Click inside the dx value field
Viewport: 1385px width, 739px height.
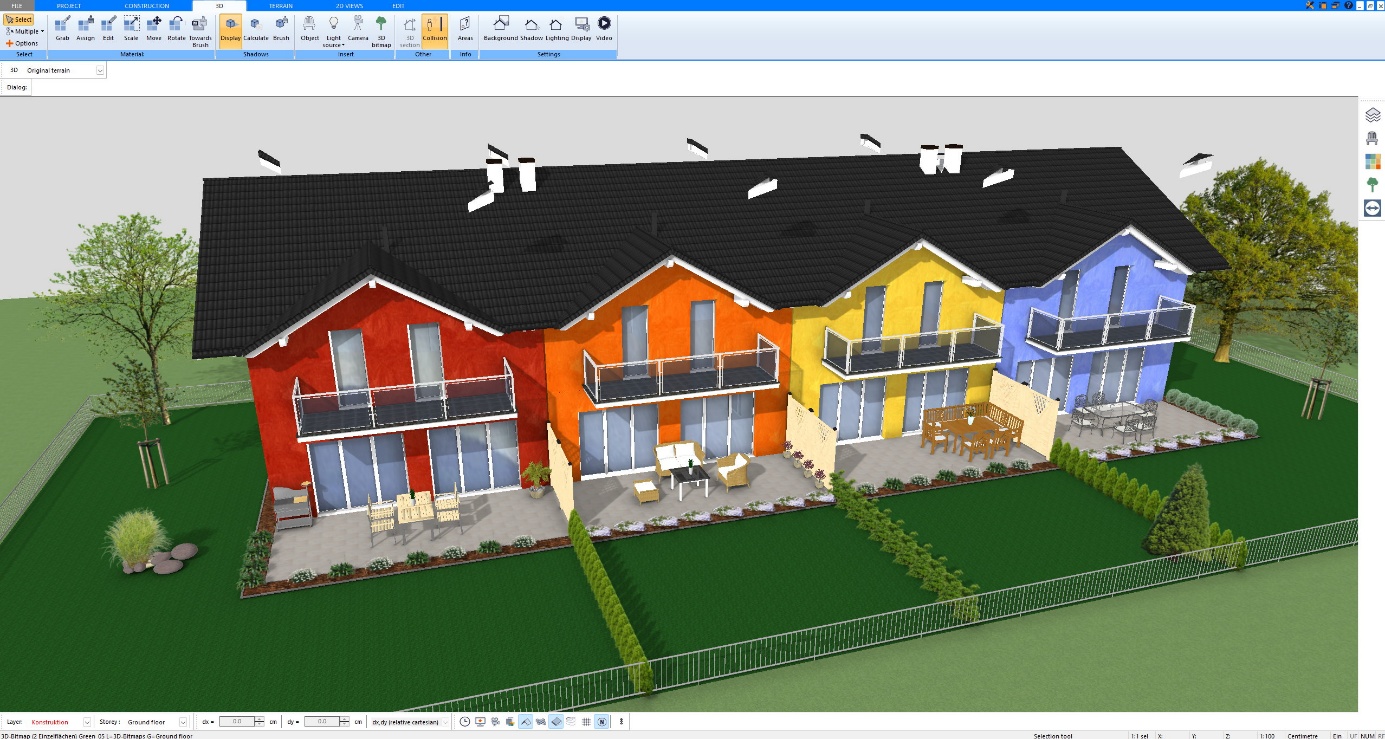(237, 721)
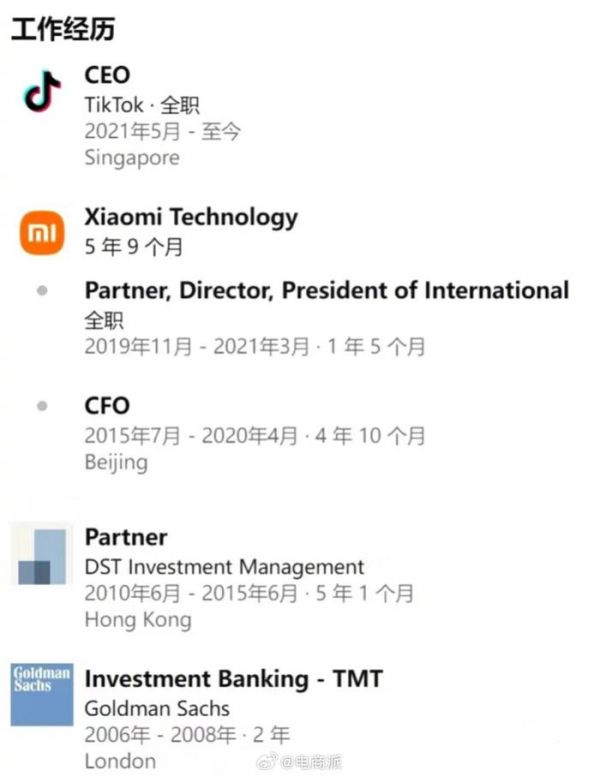The width and height of the screenshot is (600, 776).
Task: Select the Partner, Director, President of International title
Action: [326, 291]
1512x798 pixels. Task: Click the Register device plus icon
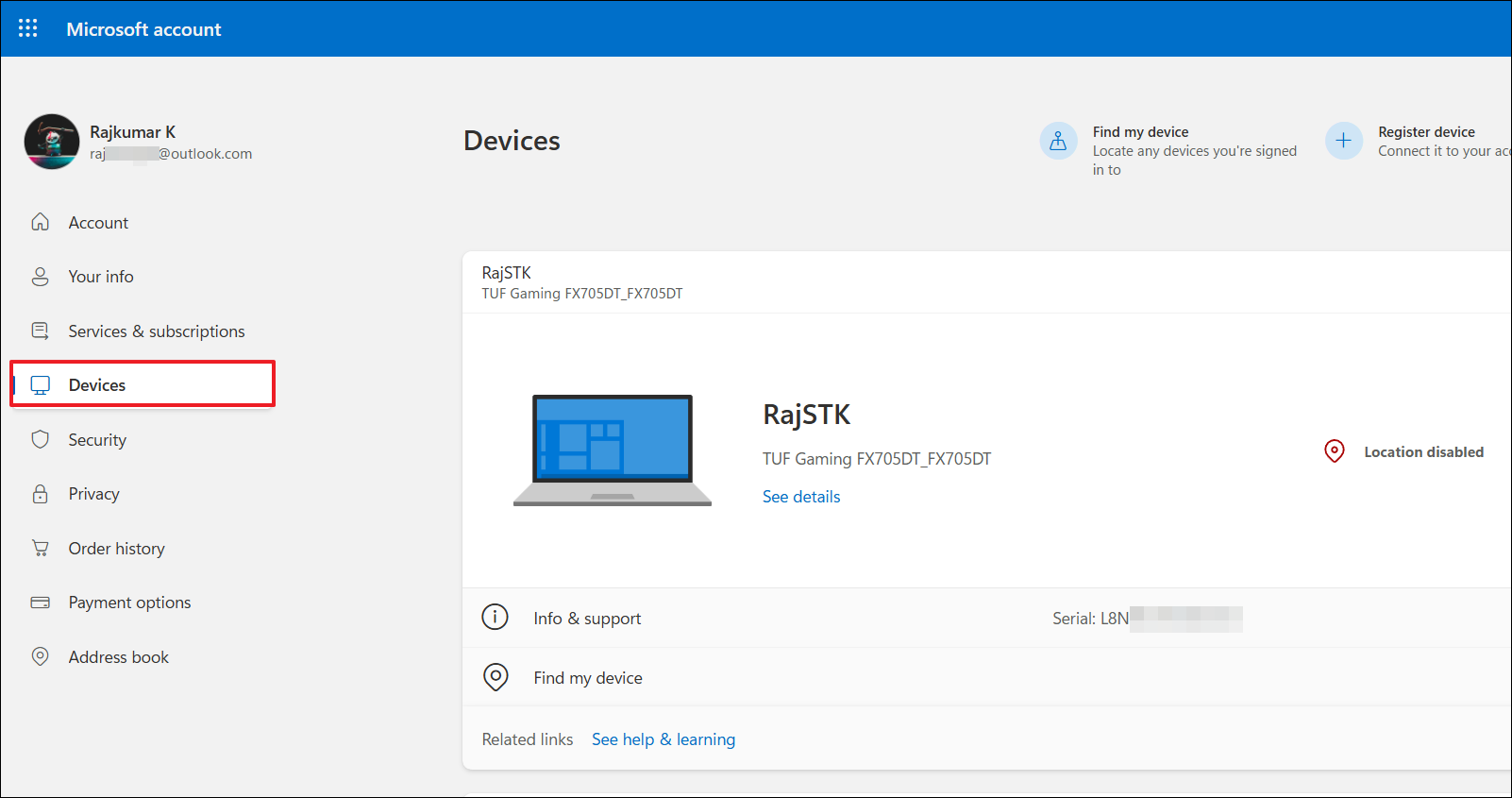(x=1343, y=141)
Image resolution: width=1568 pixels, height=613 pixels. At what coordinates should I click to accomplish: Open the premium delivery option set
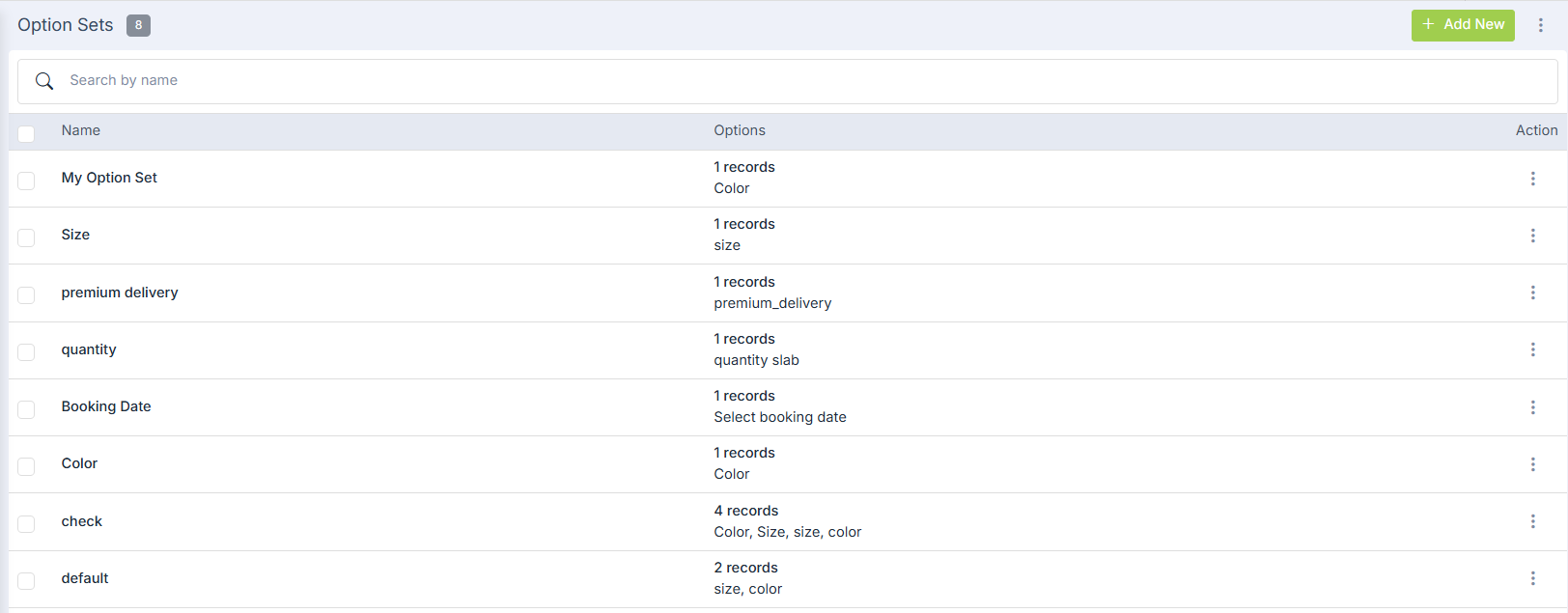pyautogui.click(x=120, y=293)
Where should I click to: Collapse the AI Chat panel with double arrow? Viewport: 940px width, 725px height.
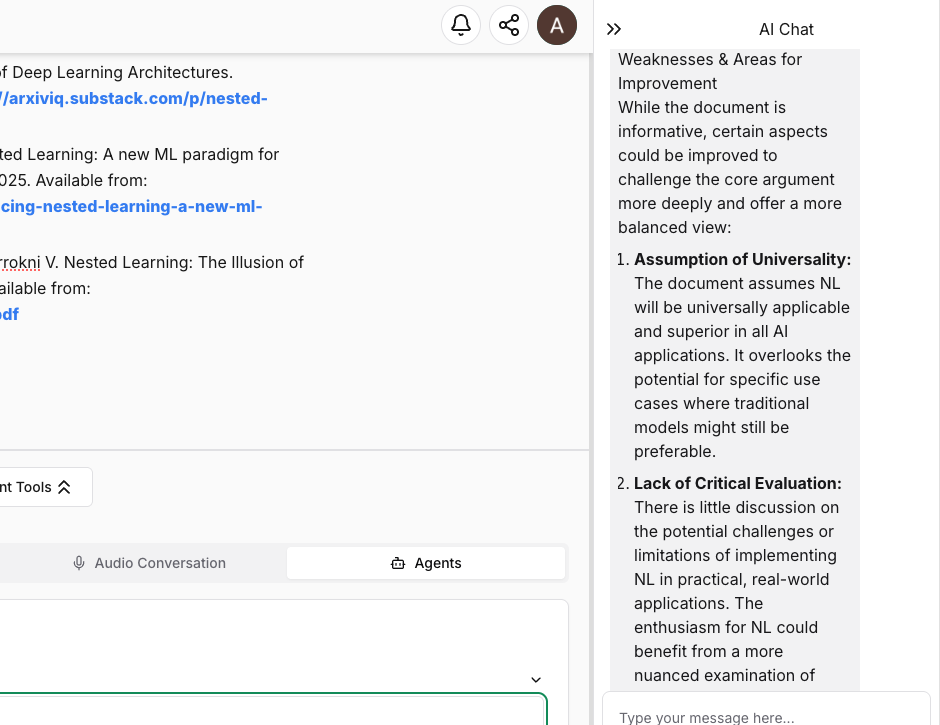click(x=614, y=29)
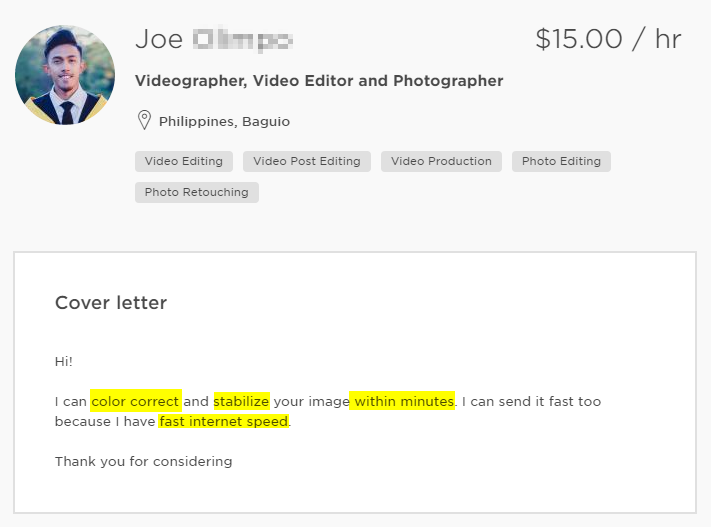This screenshot has width=711, height=527.
Task: Click "I can send it fast too" text
Action: point(532,402)
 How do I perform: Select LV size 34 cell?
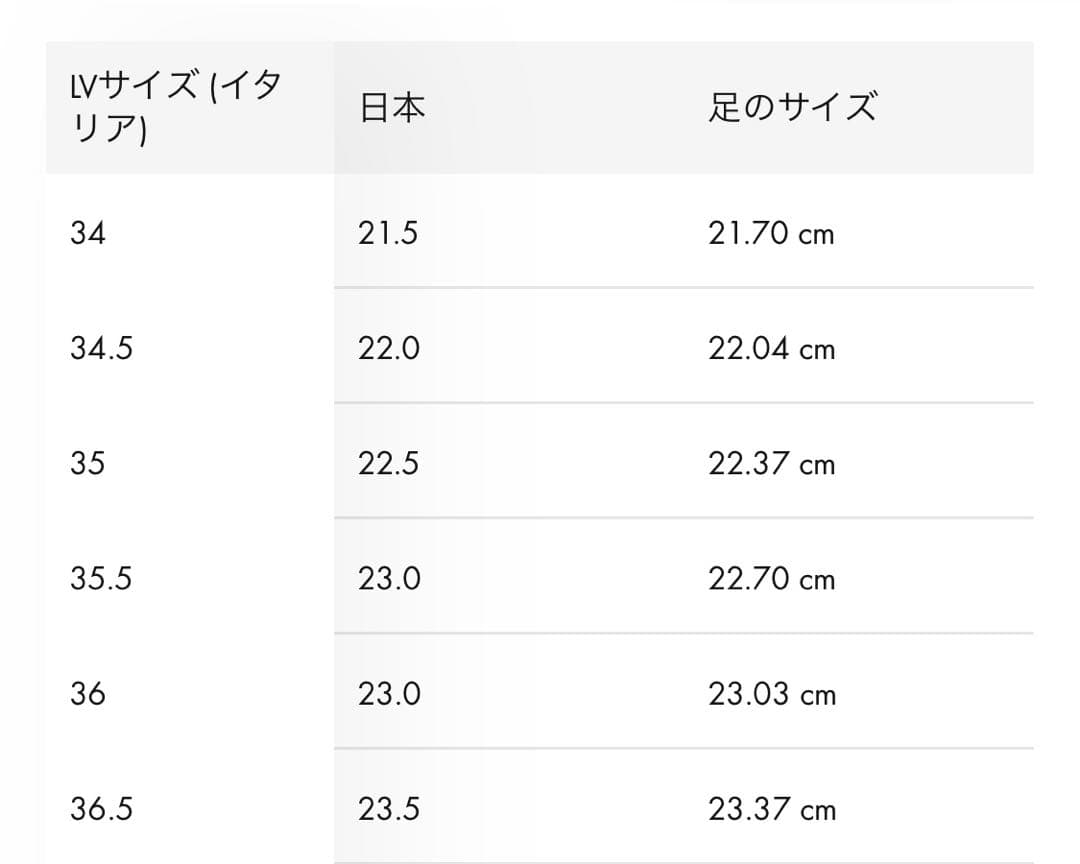pyautogui.click(x=88, y=234)
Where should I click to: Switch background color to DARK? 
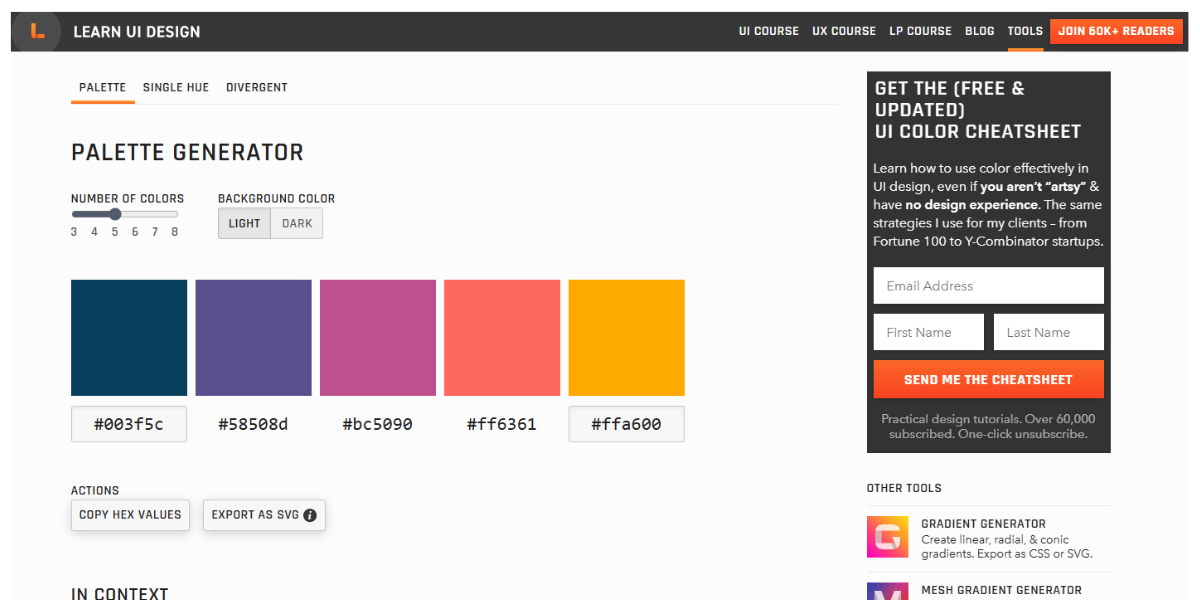pos(296,223)
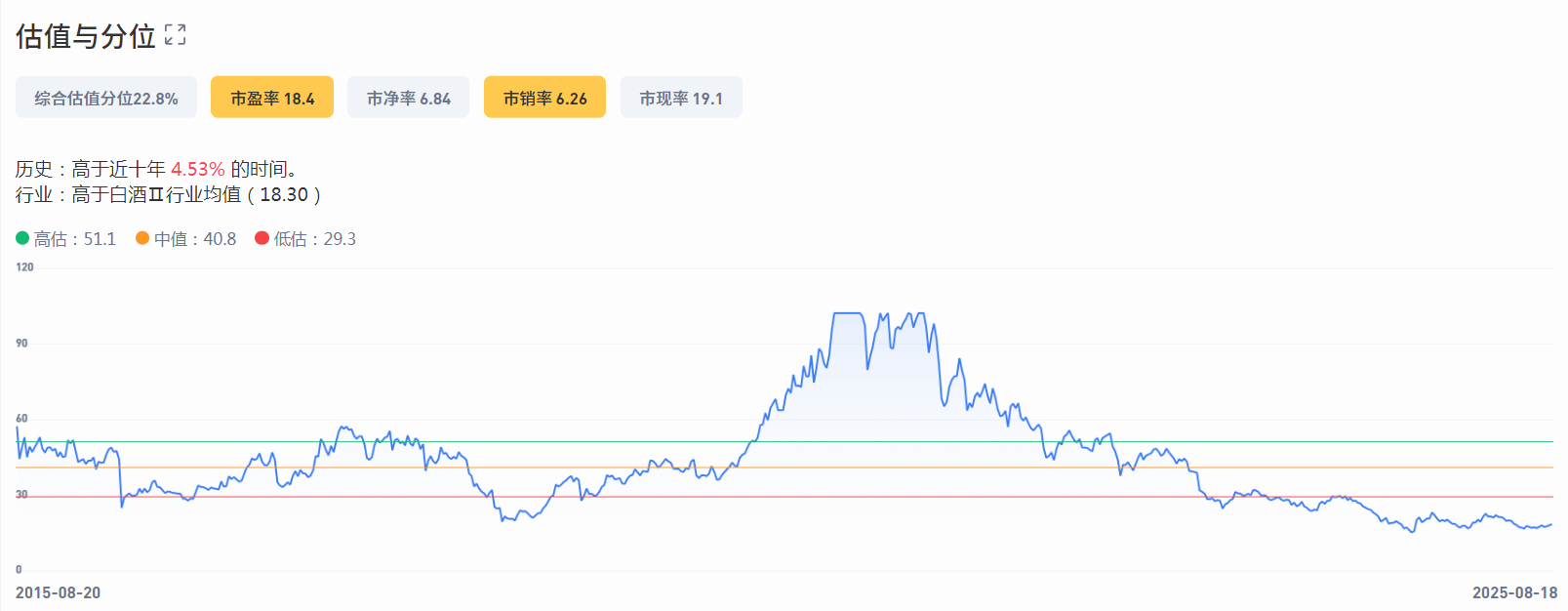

* * * * * * *

§ **GOAL OF THE EXERCISE**: Rewrite the part of the lines that opens with the line containing "Image resolution: width=1568" and closes with the one containing "pyautogui.click(x=120, y=293)", swapping "premium delivery" for "express shipping" and changing nothing else. Give only these lines, and leave the pictures out.

§ **COMPLETE ANSWER**:
Image resolution: width=1568 pixels, height=613 pixels. At what coordinates should I click to accomplish: Open the express shipping option set
pyautogui.click(x=120, y=293)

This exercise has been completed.